*Work order:* Please return exactly the lines below that run from the line with "Screen dimensions: 1440x810" through the end of the listing, both included, but not the pictures.

*Material provided:*
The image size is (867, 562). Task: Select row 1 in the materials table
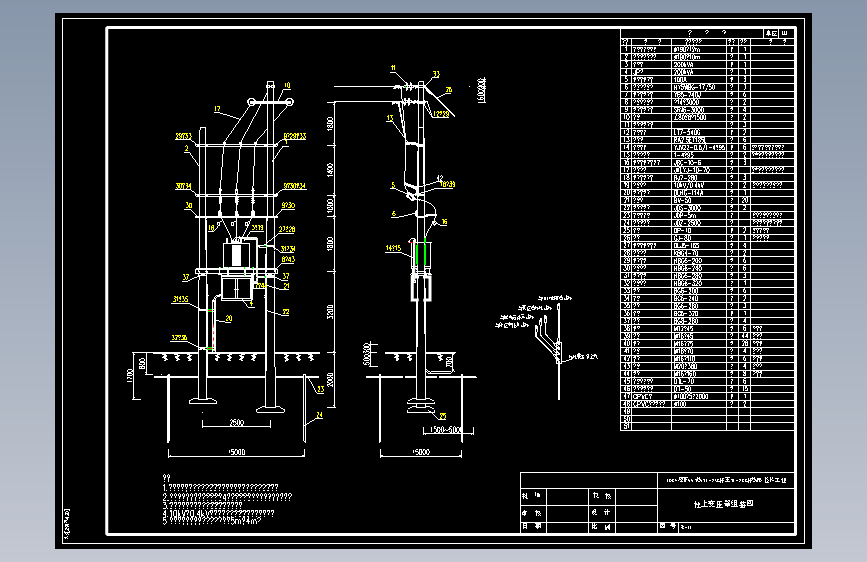[x=707, y=49]
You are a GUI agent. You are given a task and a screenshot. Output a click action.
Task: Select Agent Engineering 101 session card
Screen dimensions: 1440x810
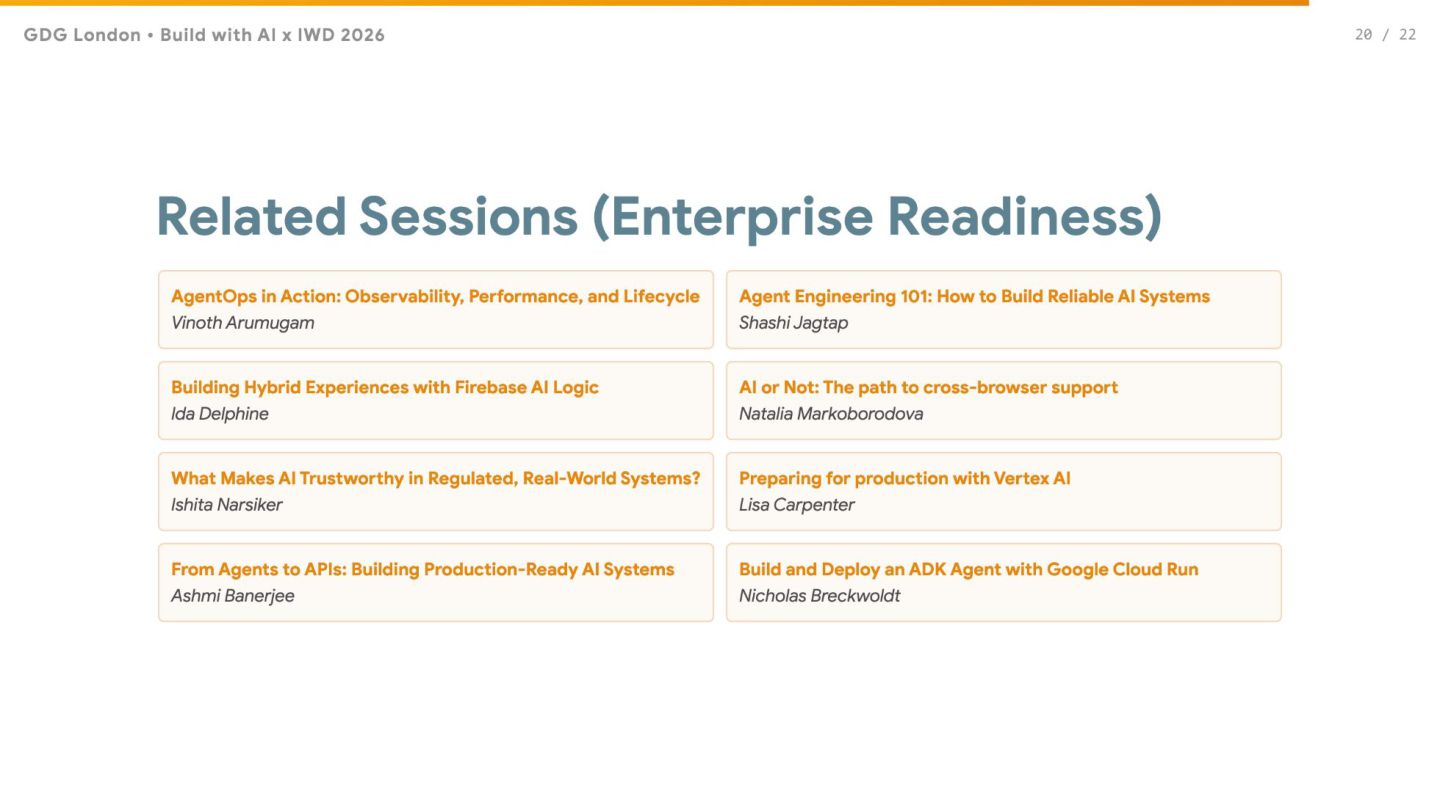(1003, 309)
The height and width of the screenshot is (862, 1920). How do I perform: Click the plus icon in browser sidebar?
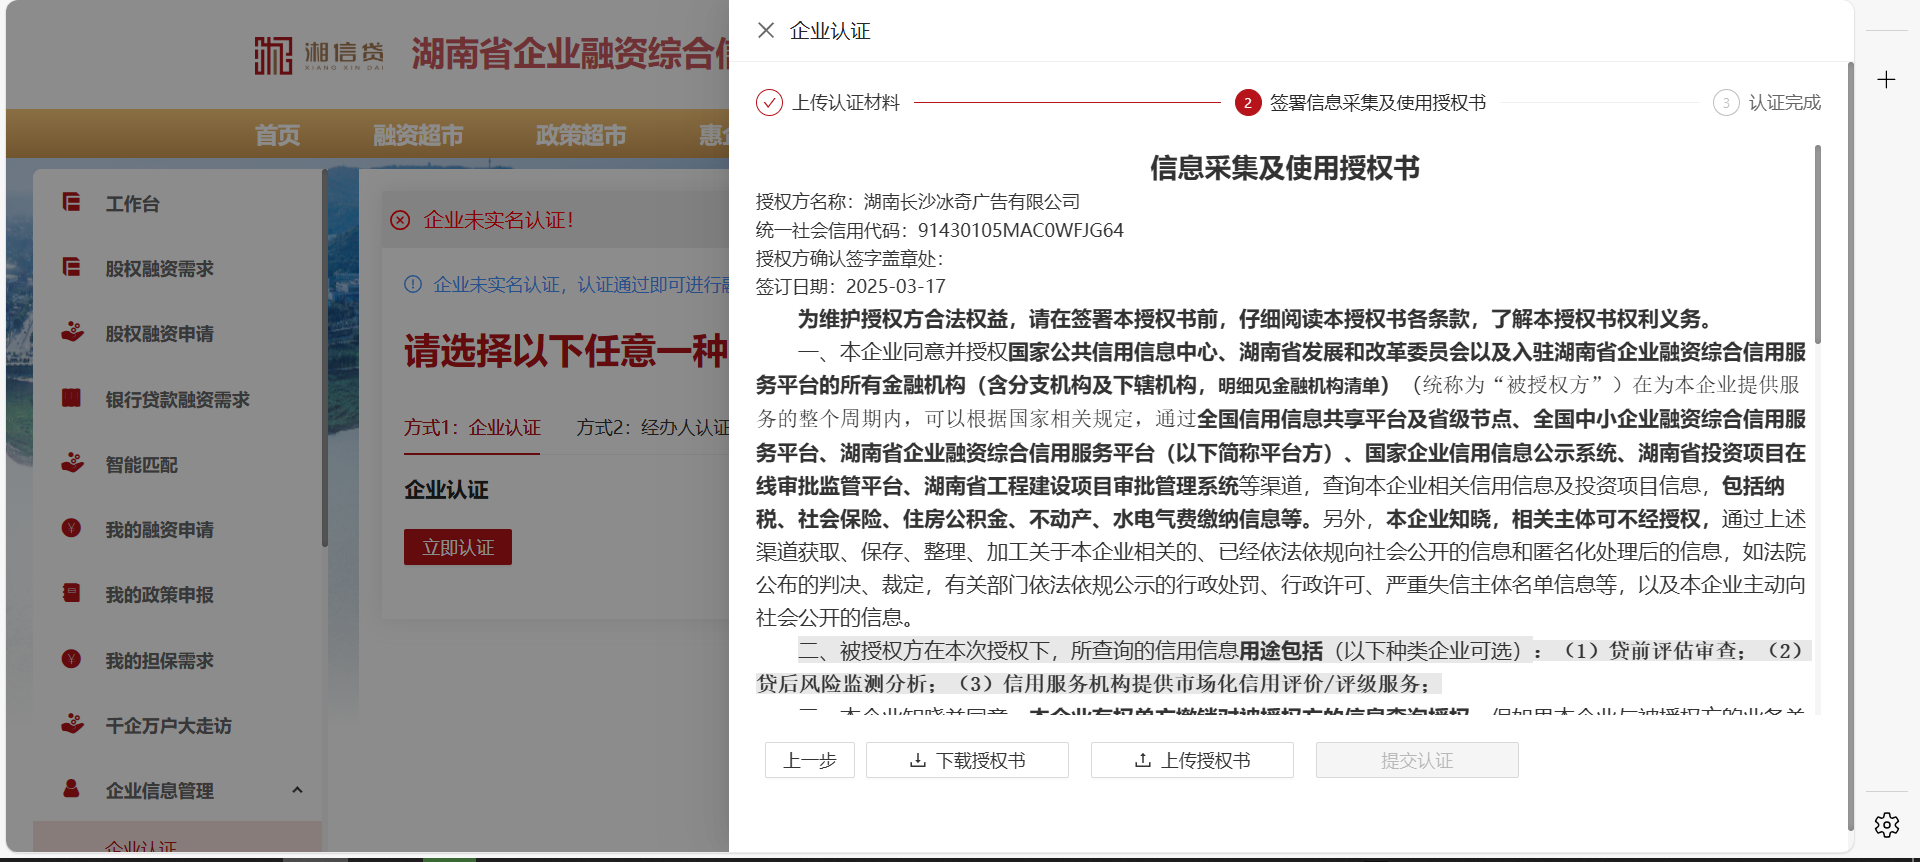(1886, 80)
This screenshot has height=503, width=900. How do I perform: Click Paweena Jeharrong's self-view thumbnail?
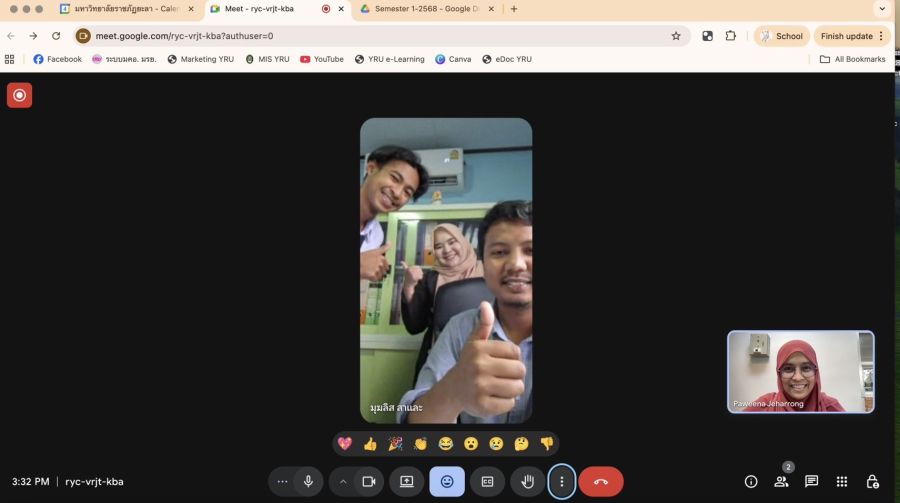point(800,371)
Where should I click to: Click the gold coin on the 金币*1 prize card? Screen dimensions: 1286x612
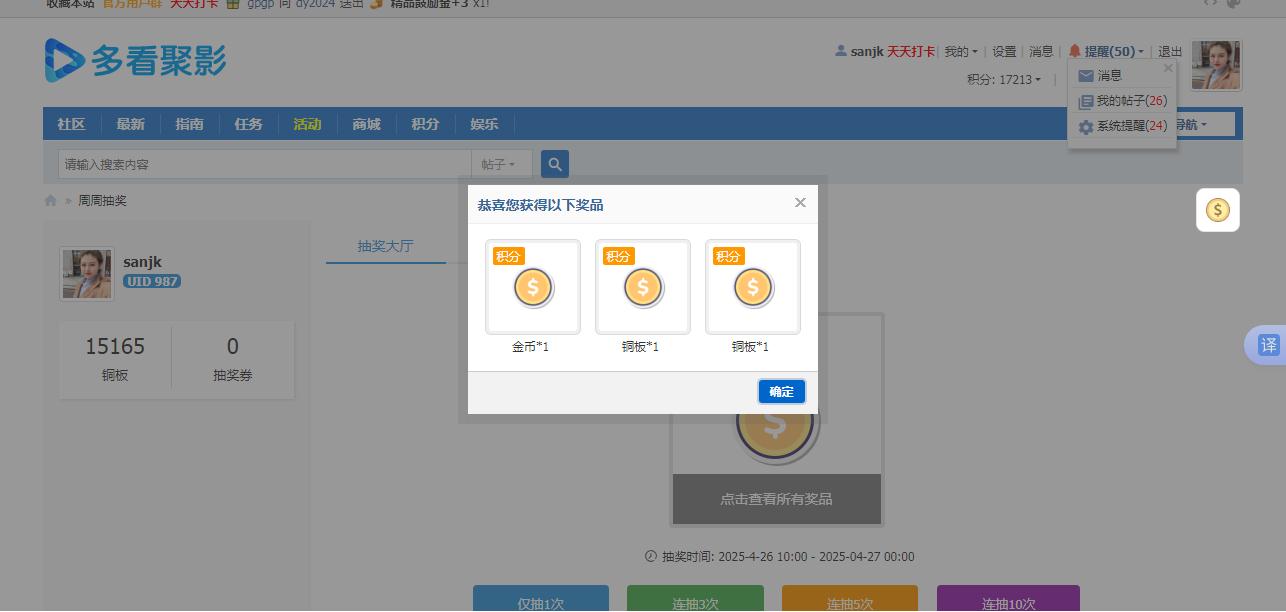533,287
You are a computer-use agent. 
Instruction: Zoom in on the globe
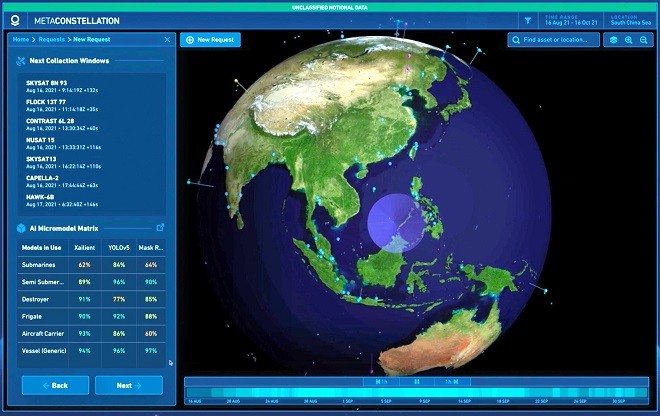628,40
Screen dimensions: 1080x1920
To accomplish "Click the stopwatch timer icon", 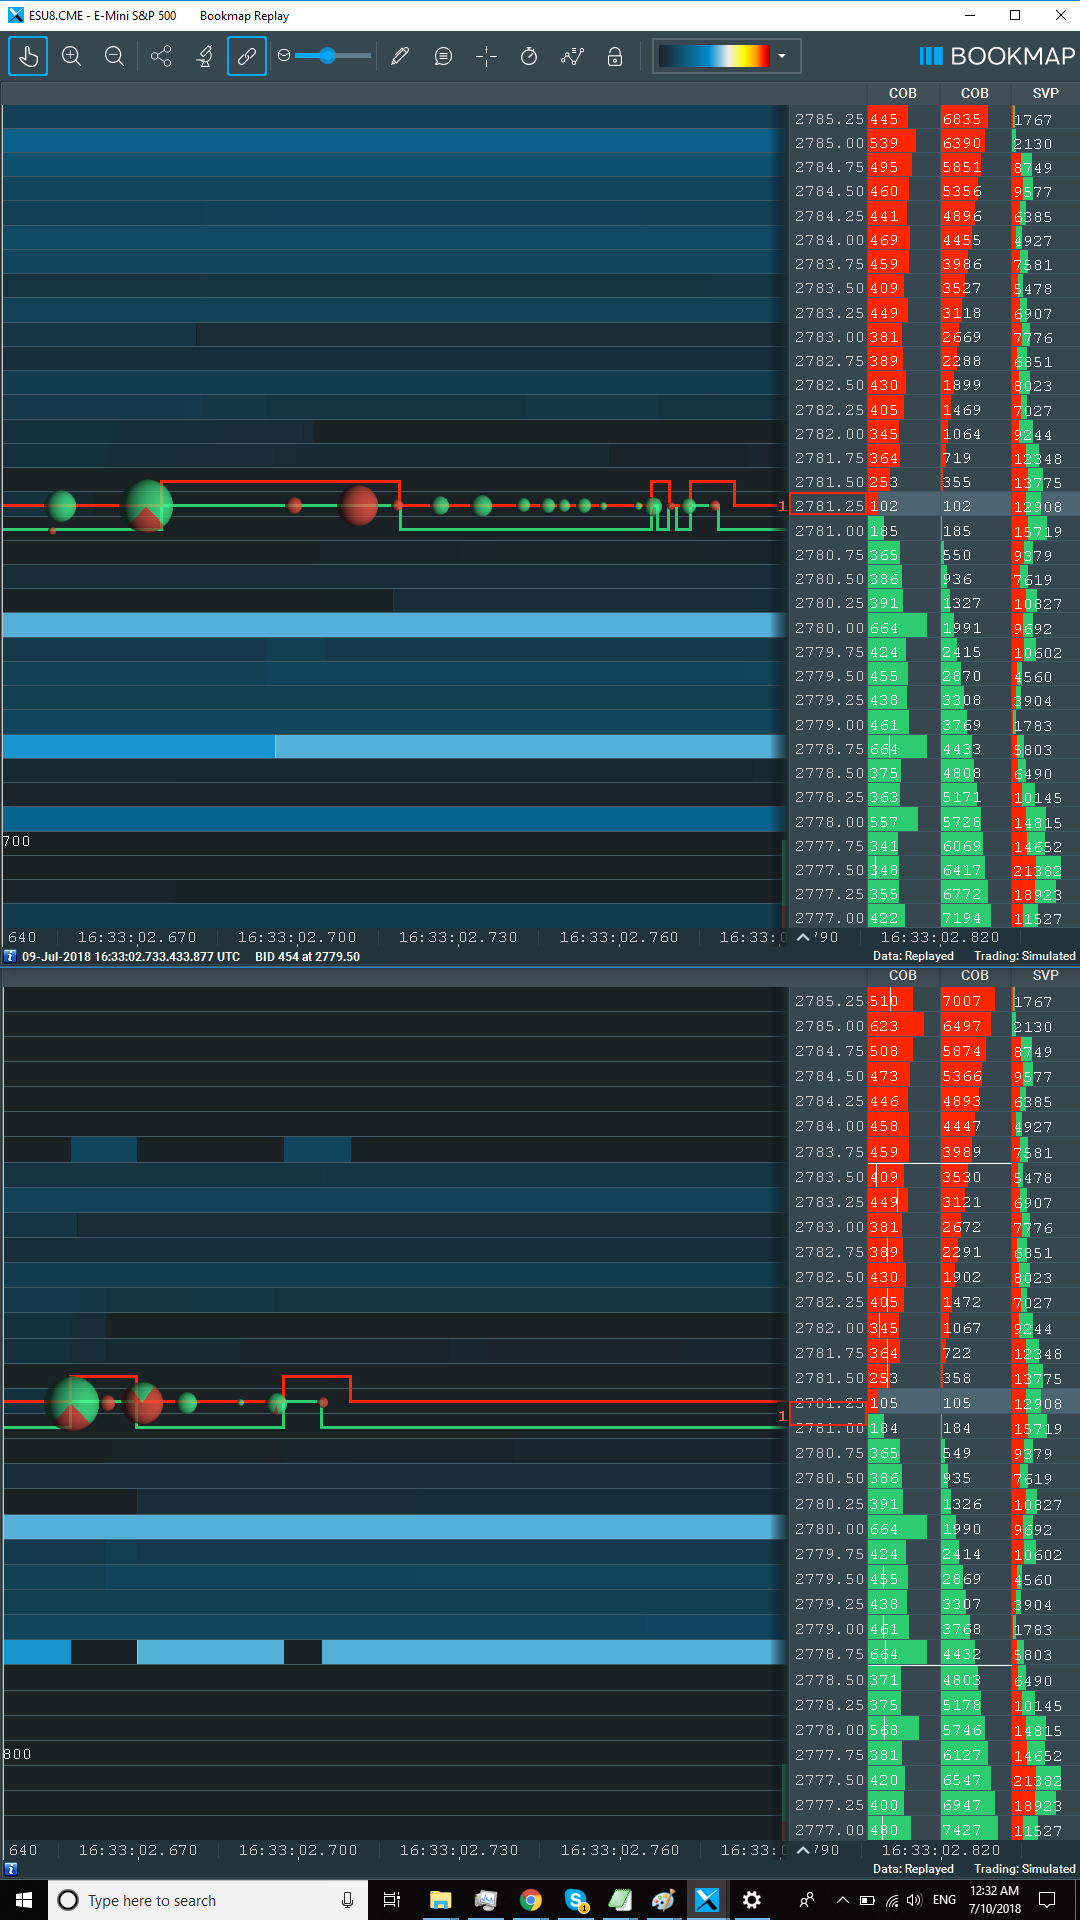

*Finished exercise:*
Screen dimensions: 1440x810
(1003, 309)
The height and width of the screenshot is (862, 1920). How do I perform: Click the plus icon in browser sidebar?
(1886, 80)
This screenshot has height=503, width=900. How do I perform: Click Paweena Jeharrong's self-view thumbnail?
point(800,371)
Where should I click to: Click the gold coin on the 金币*1 prize card? Screen dimensions: 1286x612
533,287
You are a computer-use agent. 
Instruction: Zoom in on the globe
628,40
Screen dimensions: 1080x1920
To accomplish "Click the stopwatch timer icon", 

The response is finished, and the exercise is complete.